If you want to see more about their services, they have a dedicated section on their website for indie authors which is extremely helpful: www.clays.co.uk/indie-publishing/.
Next, I had to learn some lingo and how to format books. I bought Vellum to do my own typesetting (I’ve written a separate blog post about that), which was useful and helped immensely for the core formatting of the paperback. But one thing I still needed to learn about was Printer Marks – Crop Marks. This is because a printer doesn’t print to the “edge” of a sheet of paper, so you need to provide guidelines for where they should cut. The good news is that there are standards for this, and you can use Adobe Acrobat DC to do it (and other software too). The best website I found to help guide me through the specifics of this was PrintSouth. (Tip: if you wait until you are ready to send the manuscript to your printer, and then download a 7-day trial of Acrobat DC, you can use it quickly enough so you don’t have to buy the software. That said, if you need to do another book, you can’t use that trick twice.)
You also need to learn how to calculate spine widths for your book, but that’s comparatively simple and Clays provide a useful spreadsheet to help you calculate it.

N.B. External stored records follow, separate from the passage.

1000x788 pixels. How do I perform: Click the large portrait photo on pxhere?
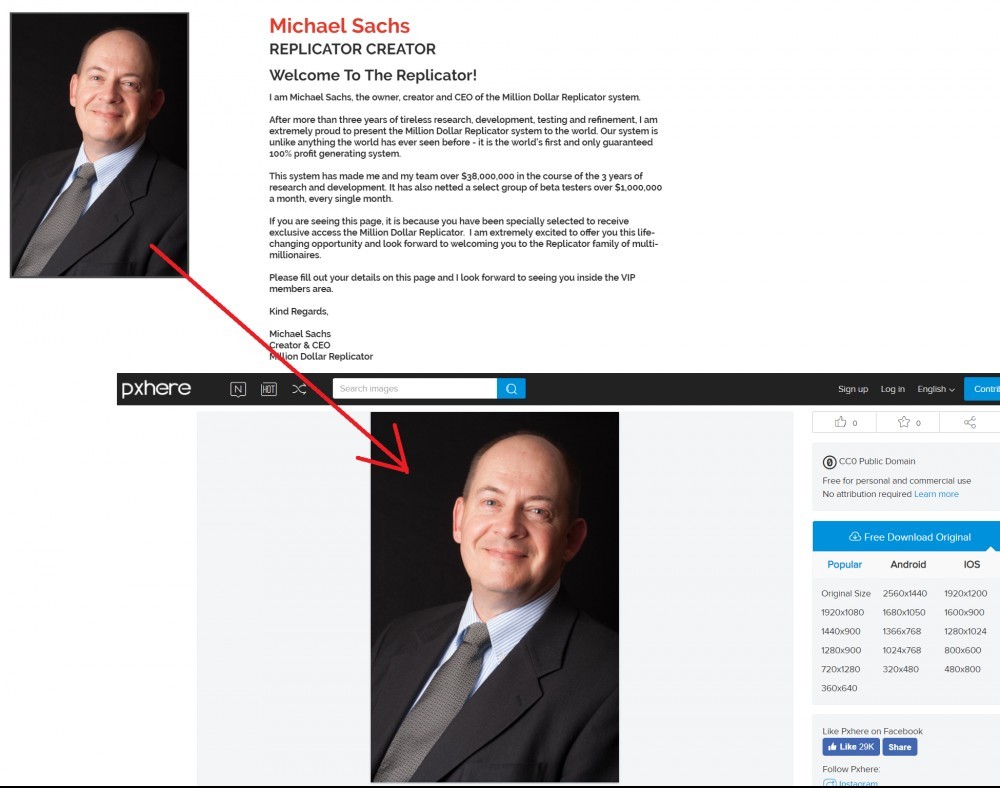[x=494, y=597]
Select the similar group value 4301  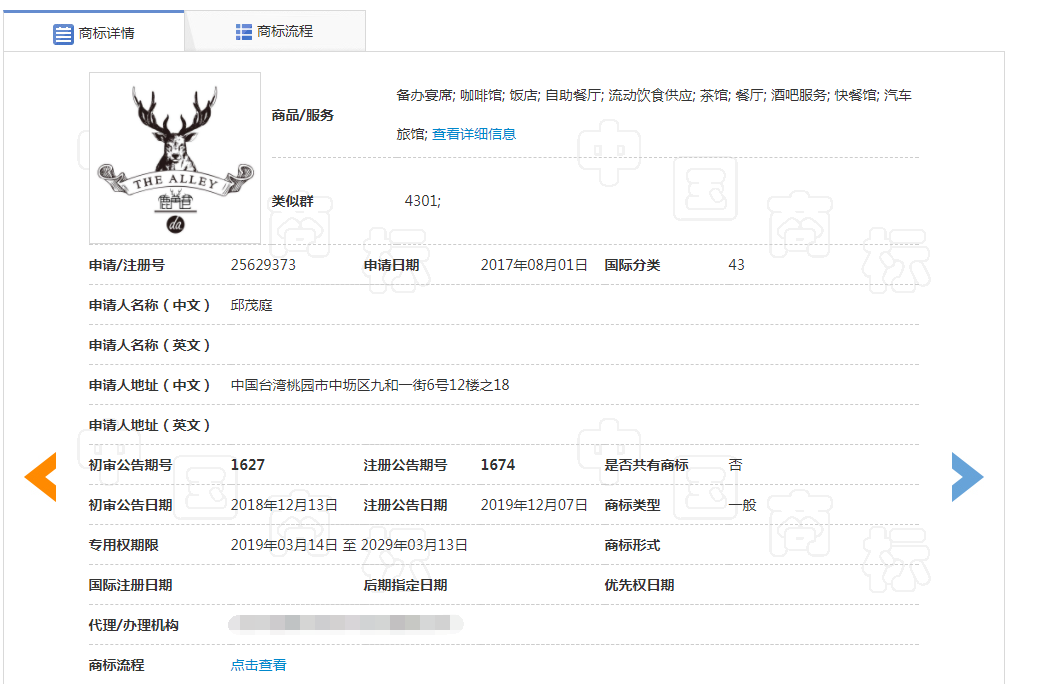(x=422, y=201)

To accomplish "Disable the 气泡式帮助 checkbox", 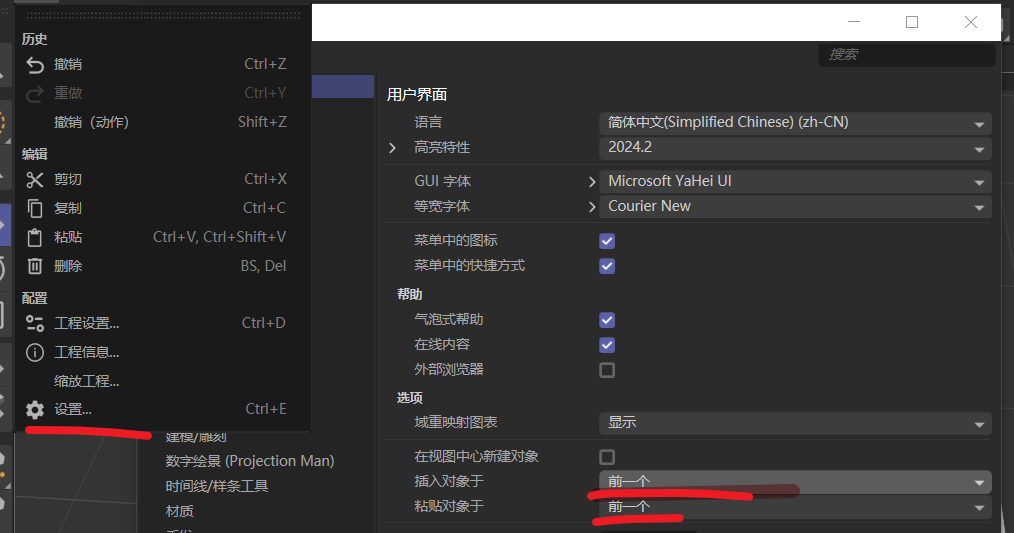I will [607, 320].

When it came to the book cover, I had already decided to use a professional cover designer and I’m very glad I did. Not just because the cover is a hundred times better than I could ever do, but because she knew exactly what format to provide to Clays for the printing. That was a real weight off my shoulders. (If you’re interested, my cover designer was Sophie Burdess, who also designed the cover of The First Fifteen Lives of Harry August. I can’t recommend her highly enough).
How was the quality of the final book?
Excellent. It’s printed digitally, but it looks good, feels good, very professional. All round fabulous.
Clays also sent me a number of copies to my house, which I’ve used to send on to book bloggers, media, friends and family!
Working with Gardners
This is a wonderful bonus for me. Clays also offer a service with the book distributor, Gardners, which means that Clays provide books direct to them, and when an online retailer or a bookshop wants to order a copy(s), Gardners send it straight out to that store. I love this. Yes, it costs me a few pounds but Clays provide clear pricing and it means any bookseller anywhere can get hold of a copy quickly and I don’t have to do anything!
If you think printing paperbacks is for you, then I can certainly recommend the process. Now I just have to sell them all!!